What you are asked to do - Every line containing "presentation" should be identified and copied from the data below.

Stored data -
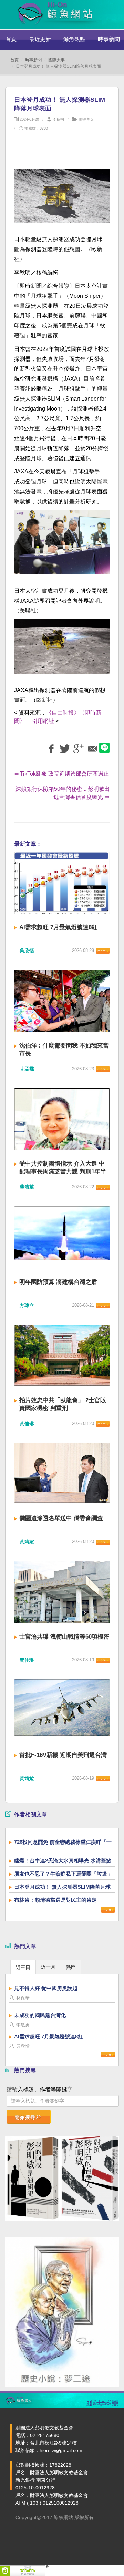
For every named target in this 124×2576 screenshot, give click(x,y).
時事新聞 (33, 60)
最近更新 (40, 39)
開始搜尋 (25, 2117)
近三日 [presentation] (23, 1967)
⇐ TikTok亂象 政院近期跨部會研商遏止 (61, 774)
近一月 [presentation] (48, 1967)
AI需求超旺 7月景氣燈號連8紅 (58, 927)
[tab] (23, 1967)
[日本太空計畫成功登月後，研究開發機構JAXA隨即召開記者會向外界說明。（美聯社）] (62, 546)
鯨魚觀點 (74, 39)
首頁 (11, 39)
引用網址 (43, 721)
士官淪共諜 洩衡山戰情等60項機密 (64, 1636)
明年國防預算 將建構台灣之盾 (58, 1282)
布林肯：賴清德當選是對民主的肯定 (55, 1900)
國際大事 (56, 60)
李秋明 (58, 119)
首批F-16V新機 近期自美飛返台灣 (63, 1755)
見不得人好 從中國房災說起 (46, 1988)
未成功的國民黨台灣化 (40, 2015)
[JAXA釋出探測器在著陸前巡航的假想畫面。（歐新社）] (62, 650)
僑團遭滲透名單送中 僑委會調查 (61, 1518)
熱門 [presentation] (71, 1967)
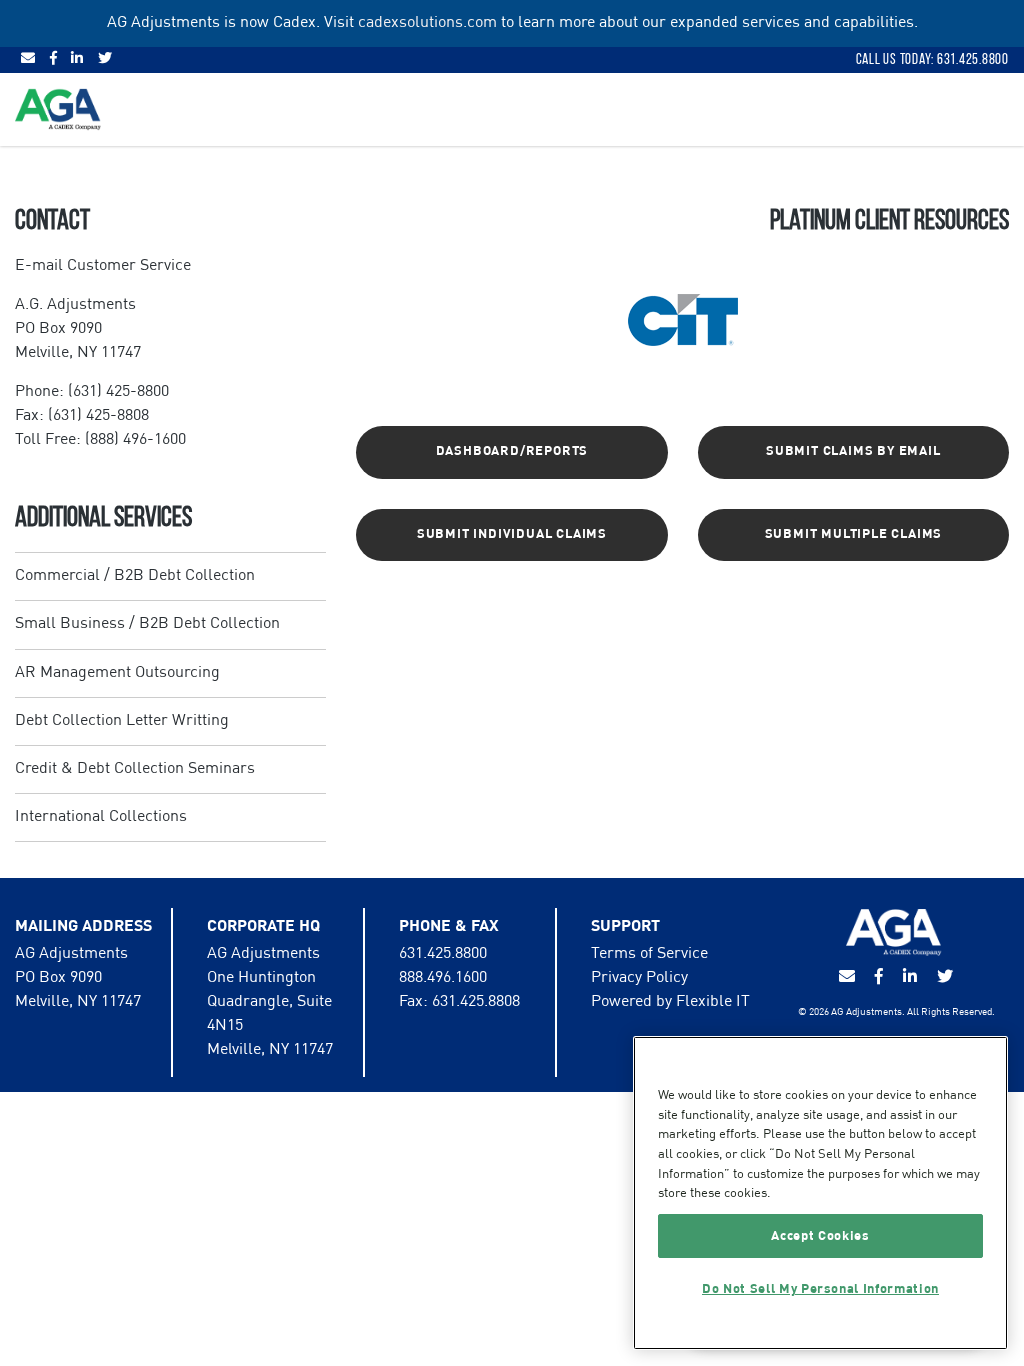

Answer section -
近三日 [presentation] (23, 1967)
近一月 [presentation] (48, 1967)
熱門 [presentation] (71, 1967)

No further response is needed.